- Instructions to follow -
Shown below is a listing with pictures; reproduce exactly, and only, the lines between the ones containing "The height and" and "Task: Decrease End frame with down arrow", inclusive, leaving the pictures out.

Records to use Start Marker

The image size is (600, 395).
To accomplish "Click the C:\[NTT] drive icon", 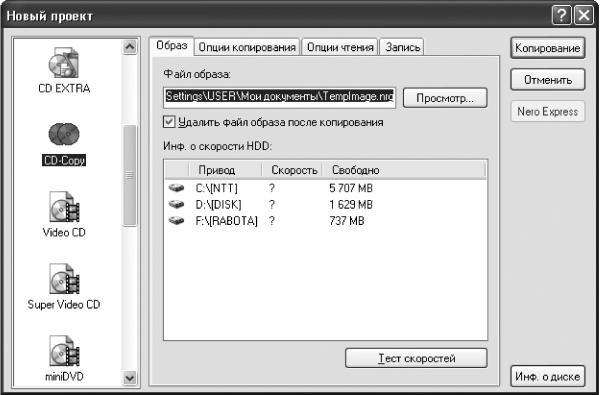I will point(176,188).
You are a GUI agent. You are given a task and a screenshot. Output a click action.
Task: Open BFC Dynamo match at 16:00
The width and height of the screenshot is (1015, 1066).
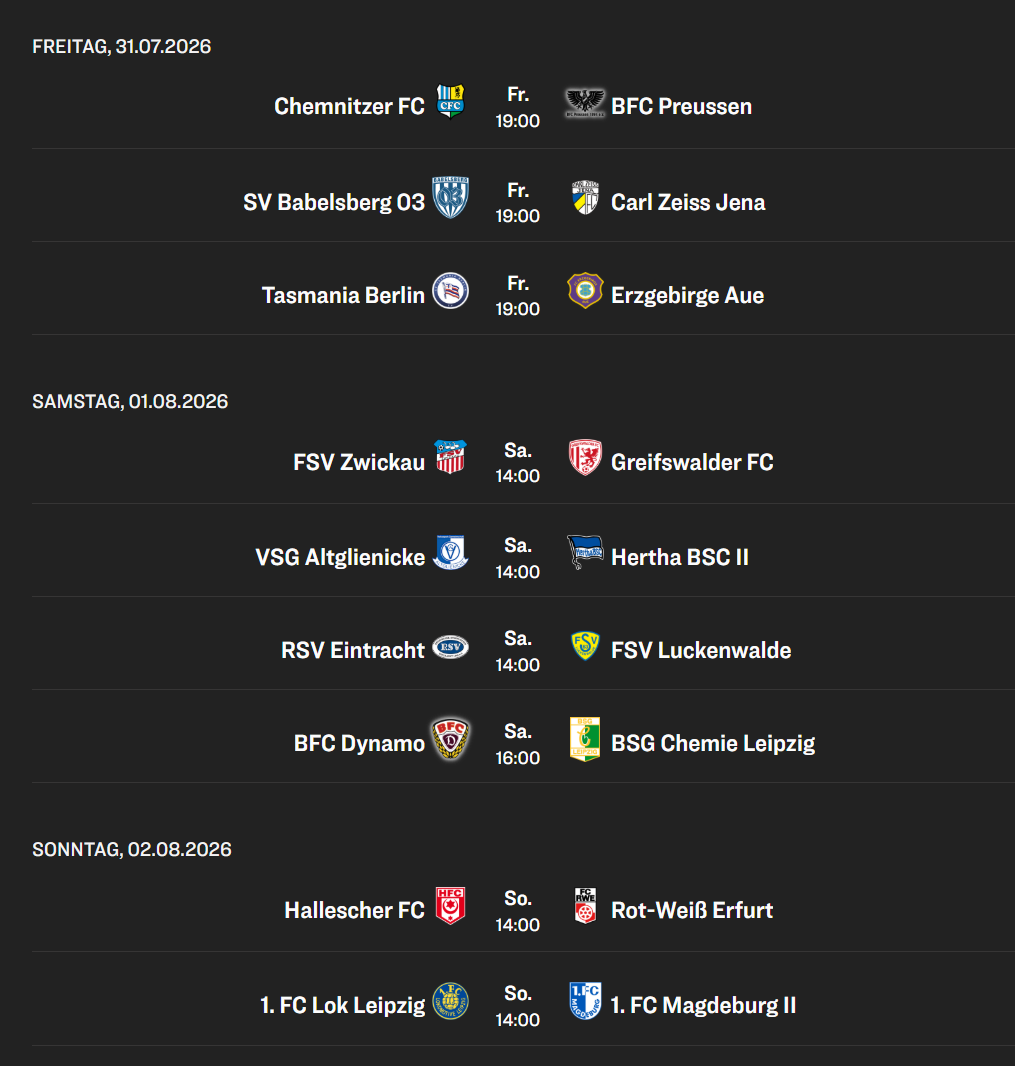click(517, 744)
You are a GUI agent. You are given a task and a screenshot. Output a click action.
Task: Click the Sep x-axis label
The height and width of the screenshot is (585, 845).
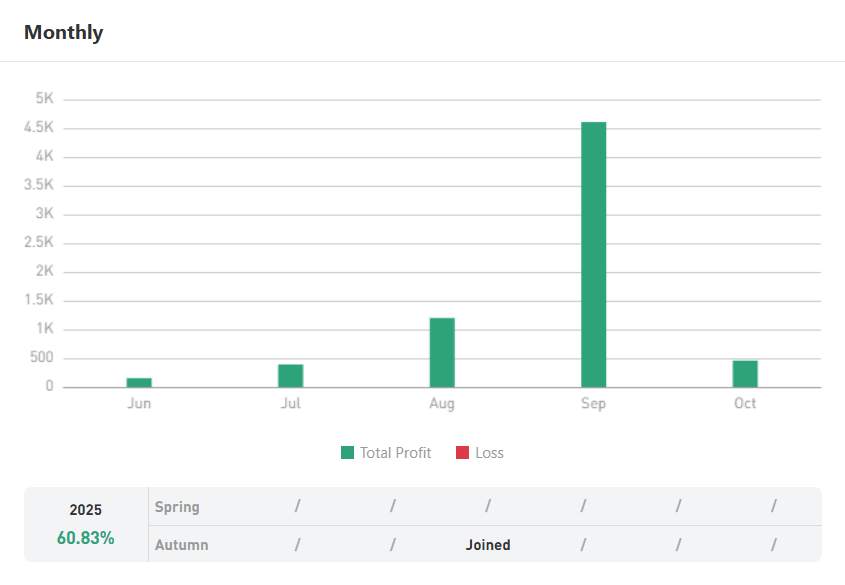[593, 404]
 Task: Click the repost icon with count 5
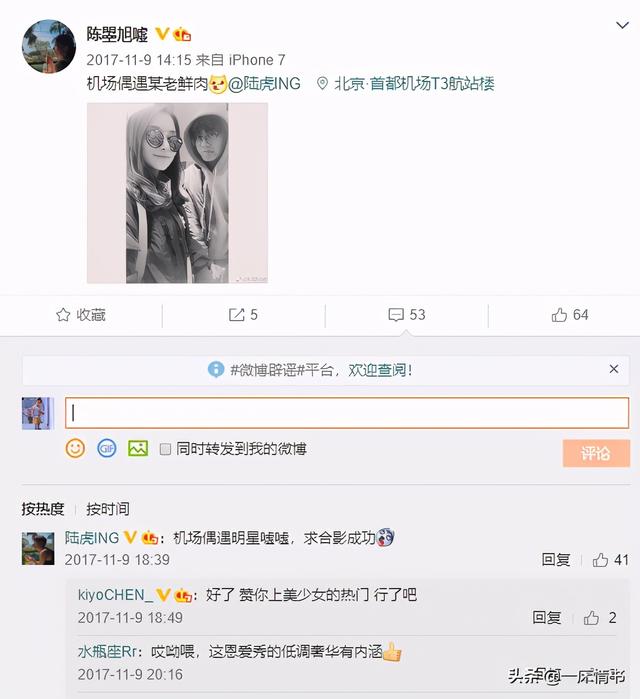pos(236,315)
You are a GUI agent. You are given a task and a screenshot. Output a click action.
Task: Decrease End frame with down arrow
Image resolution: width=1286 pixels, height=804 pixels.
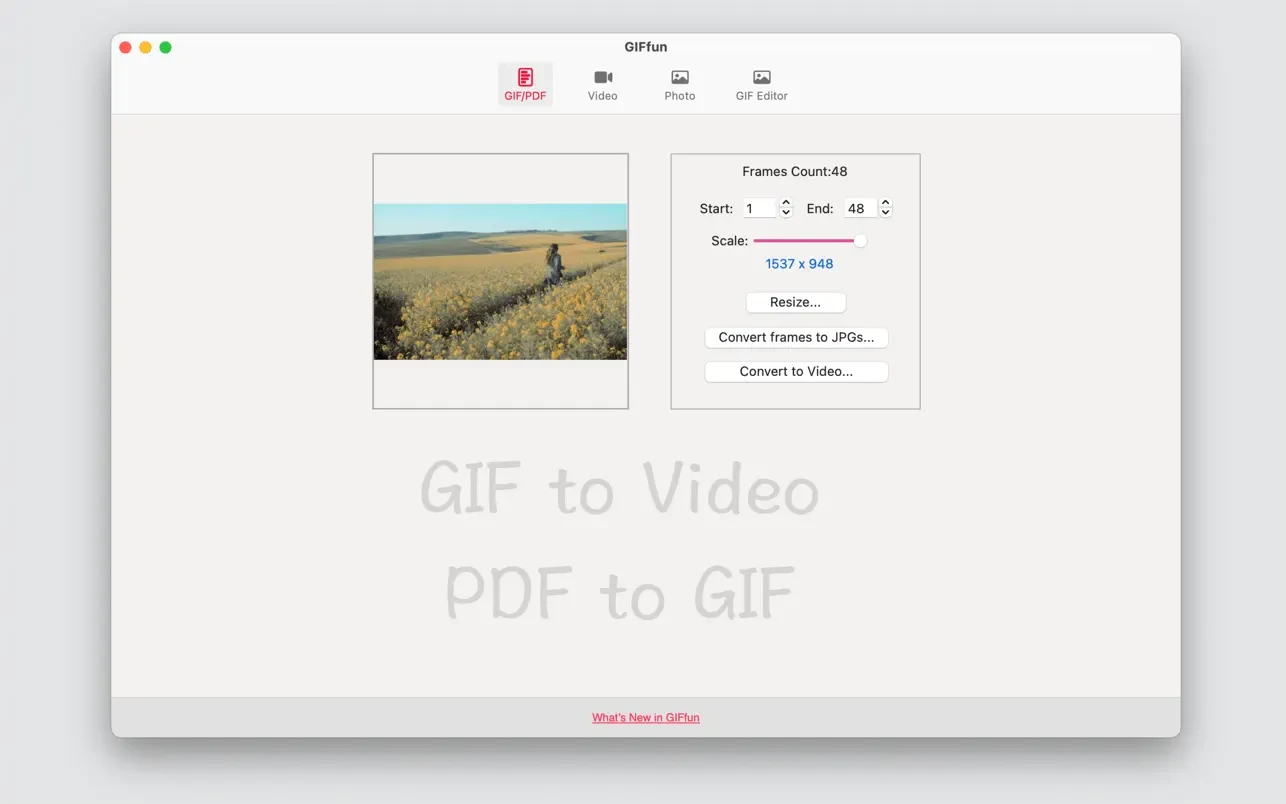tap(886, 213)
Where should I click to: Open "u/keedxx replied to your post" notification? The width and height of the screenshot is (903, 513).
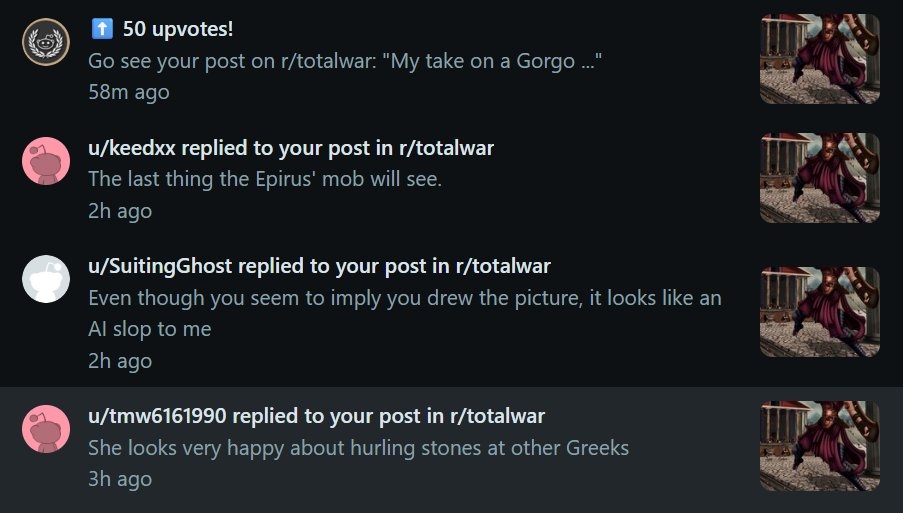pyautogui.click(x=291, y=148)
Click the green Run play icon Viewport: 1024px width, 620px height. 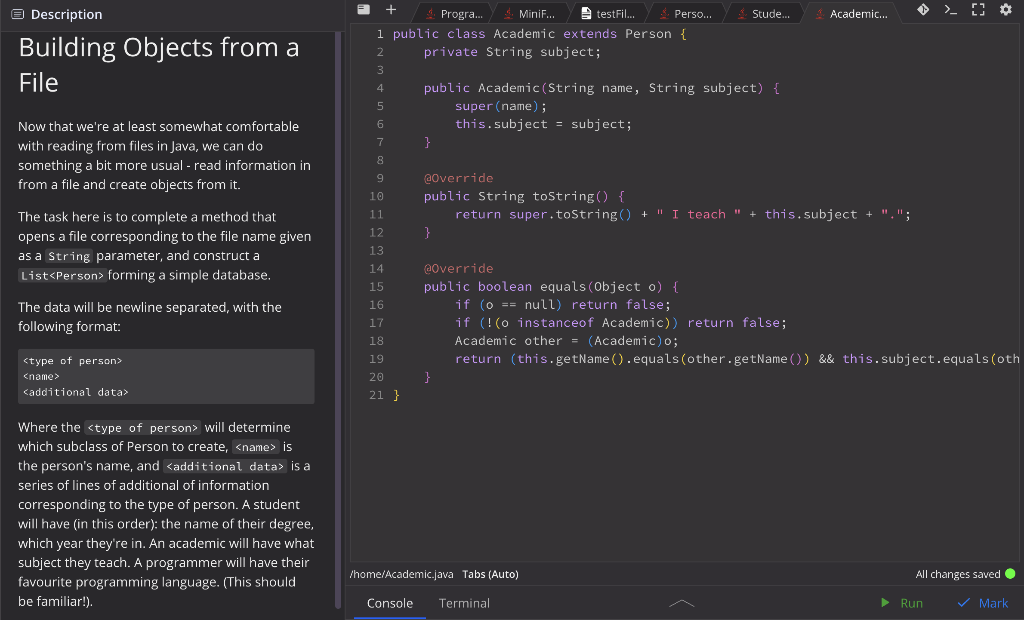(x=884, y=603)
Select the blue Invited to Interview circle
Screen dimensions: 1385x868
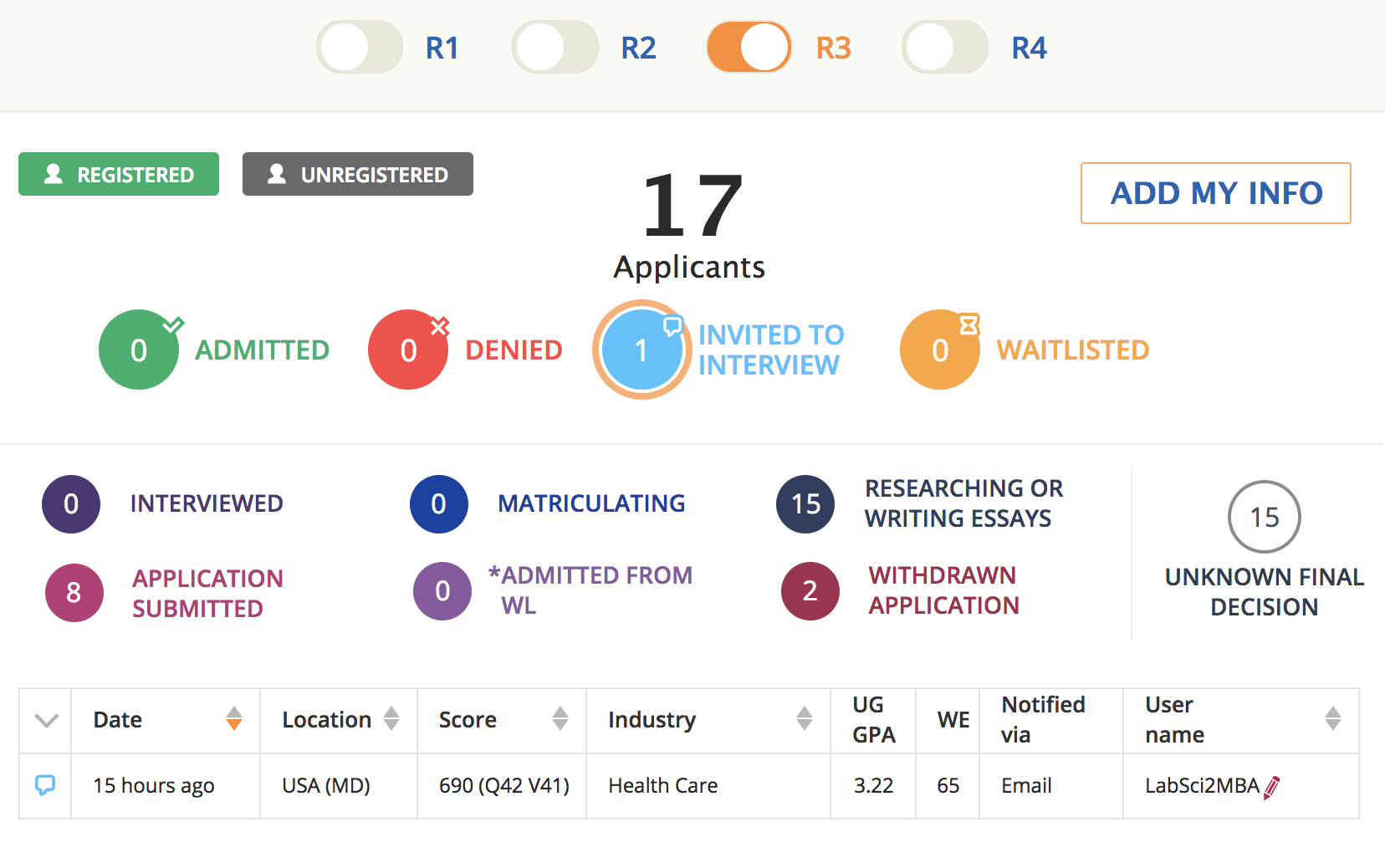(641, 350)
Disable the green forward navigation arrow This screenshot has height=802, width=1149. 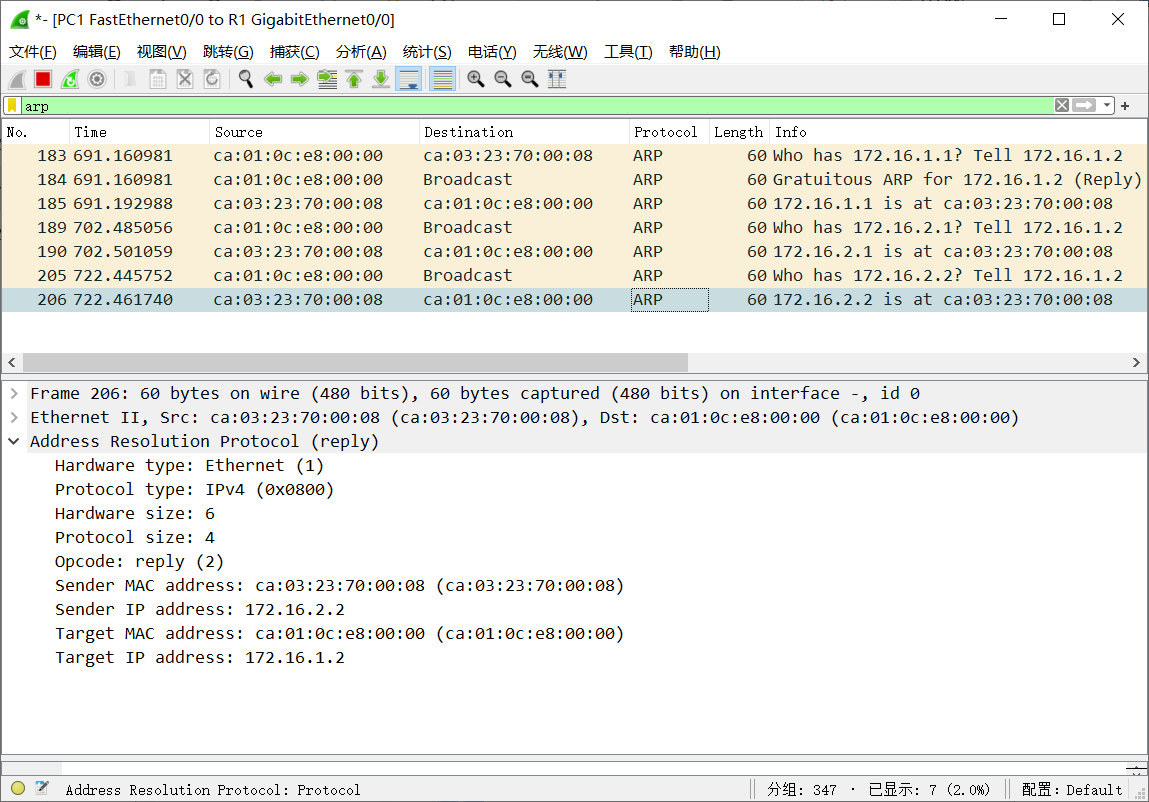[x=298, y=78]
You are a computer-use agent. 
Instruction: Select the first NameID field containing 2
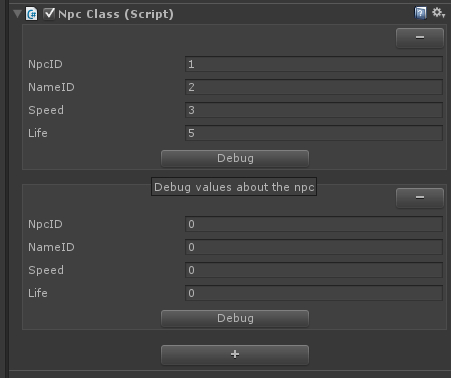[x=314, y=87]
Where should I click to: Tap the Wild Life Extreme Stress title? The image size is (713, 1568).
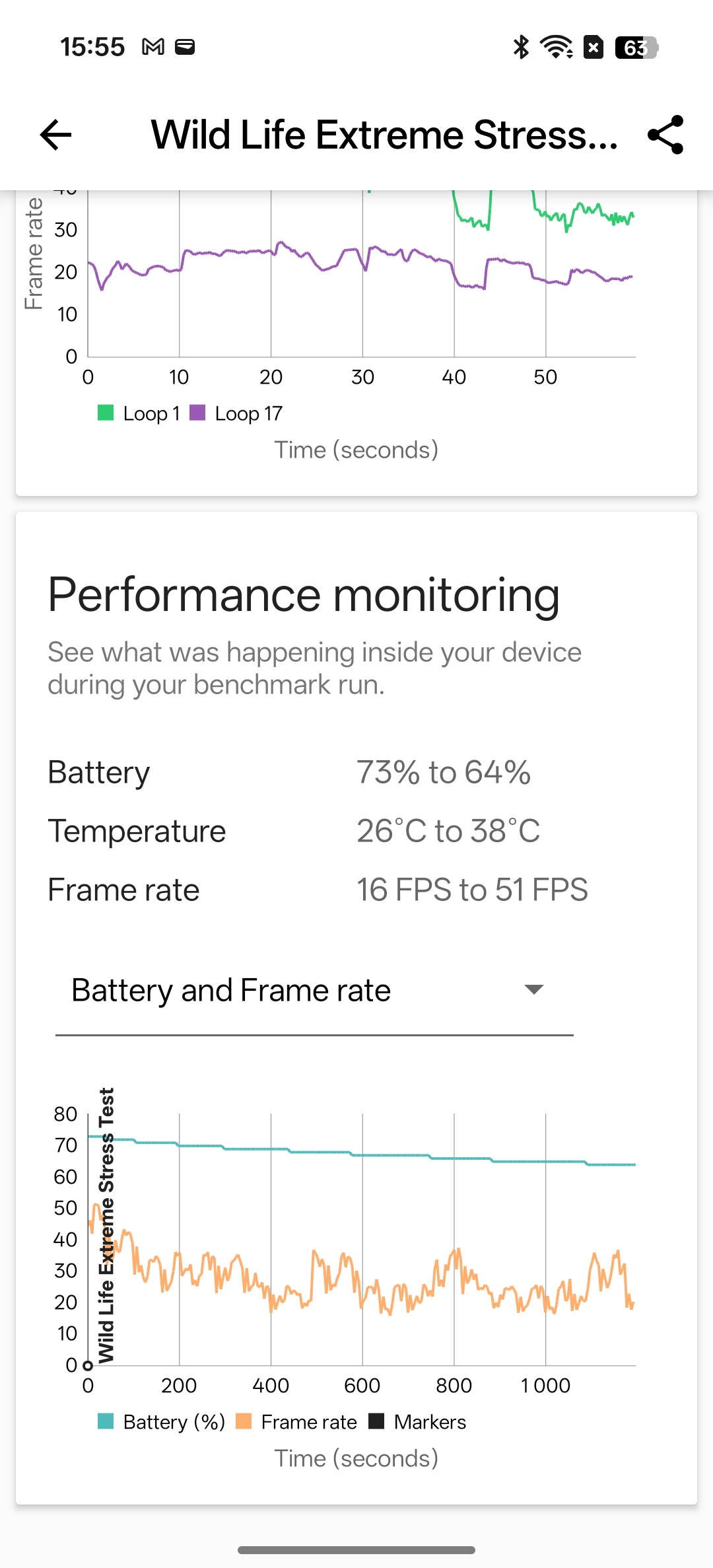pos(384,135)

Records to use End Marker

- Result below -
The height and width of the screenshot is (585, 845).
[593, 404]
 Task: Click the repost icon with count 5
pos(236,315)
You are a GUI agent. You are given a task and a screenshot. Output a click action.
Task: Decrease End frame with down arrow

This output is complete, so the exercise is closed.